第12話 PETITION
一晩経ち、覚悟は決まり、用意も済ませた。後は了承を得るだけだった。
身支度を整えて帽子屋さんの所へ向かう。
朝の時間帯、三人はよく談話室にいる。物置にしか見えない通路を進み、扉をノックする。
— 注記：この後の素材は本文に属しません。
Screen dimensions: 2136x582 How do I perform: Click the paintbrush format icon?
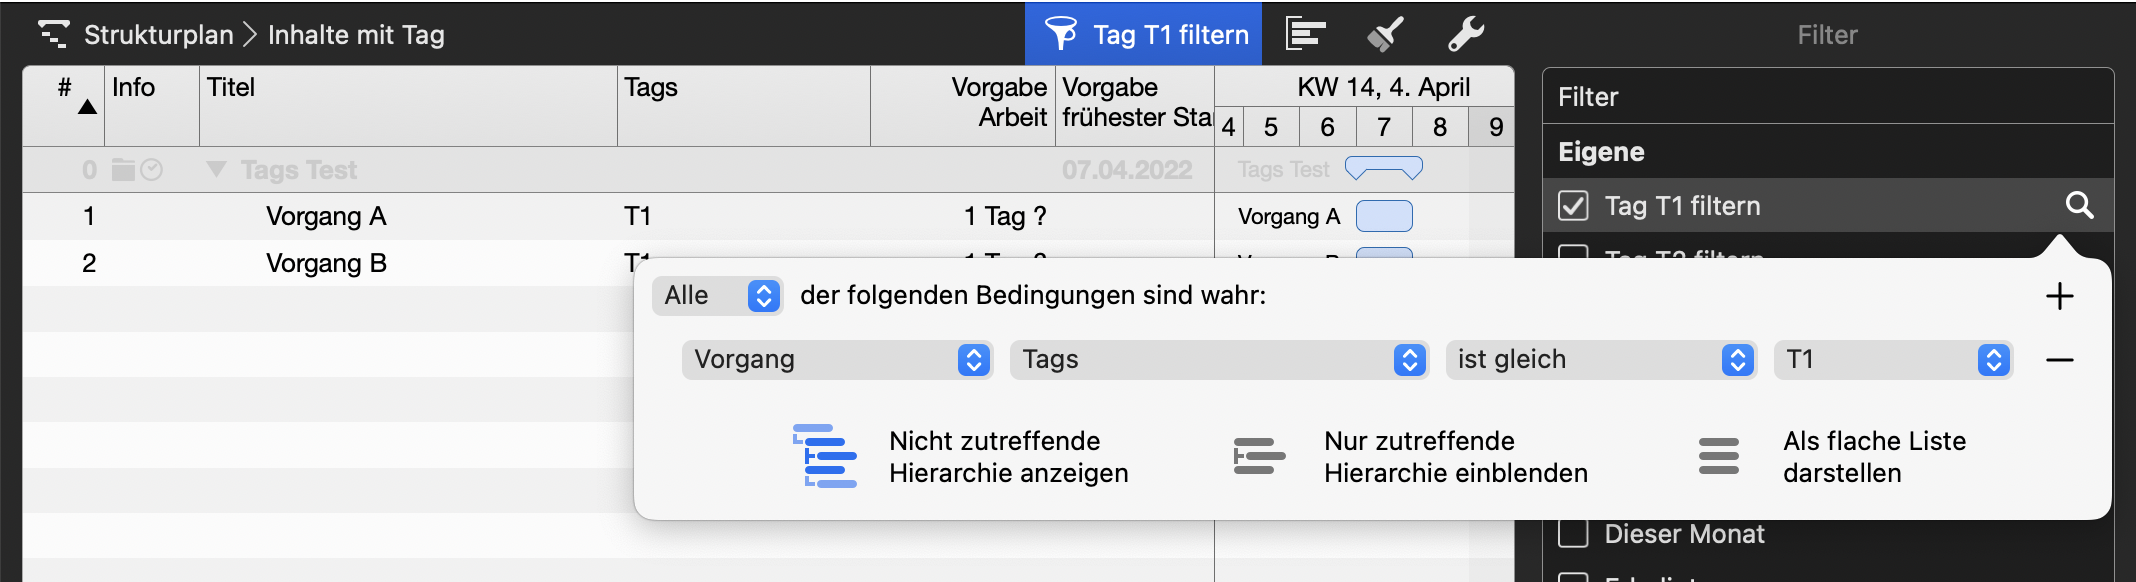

暫くして内側からノックを返される。入室を許可する合図だった。
「失礼します」
やはり、三人が揃って部屋の中にいた。
扉をノックしたであろう三月ウサギは「はよ……」と気だるげに挨拶をする。
「おはようございます」
「おはよう。アリス君」
「飯まだだろ。なんならここで食うか?」
「ノアが用意してるので、遠慮しておきます」
三月ウサギは「ああ」と一つ頷くと、大して気にした素振りもなく、テーブルに置かれてある皿に目をやった。朝からボリューミーな肉料理だった。
「で、その朝食放ったらかしてどうした?」
「さては、せびりに来たな? 金か?」
「まさかだろ」
二人が笑うが、俺は困ったように「はい。頼み事があって」と返す。それに二人は驚いたように口を開いて固まった。
「マジ?」
「……ここから出ていこうと思います」
「ふぅん?」
帽子屋は片眉を上げると、愉快そうに喉奥で笑った。三月ウサギと眠りネズミは呆気にとられた顔を見せる。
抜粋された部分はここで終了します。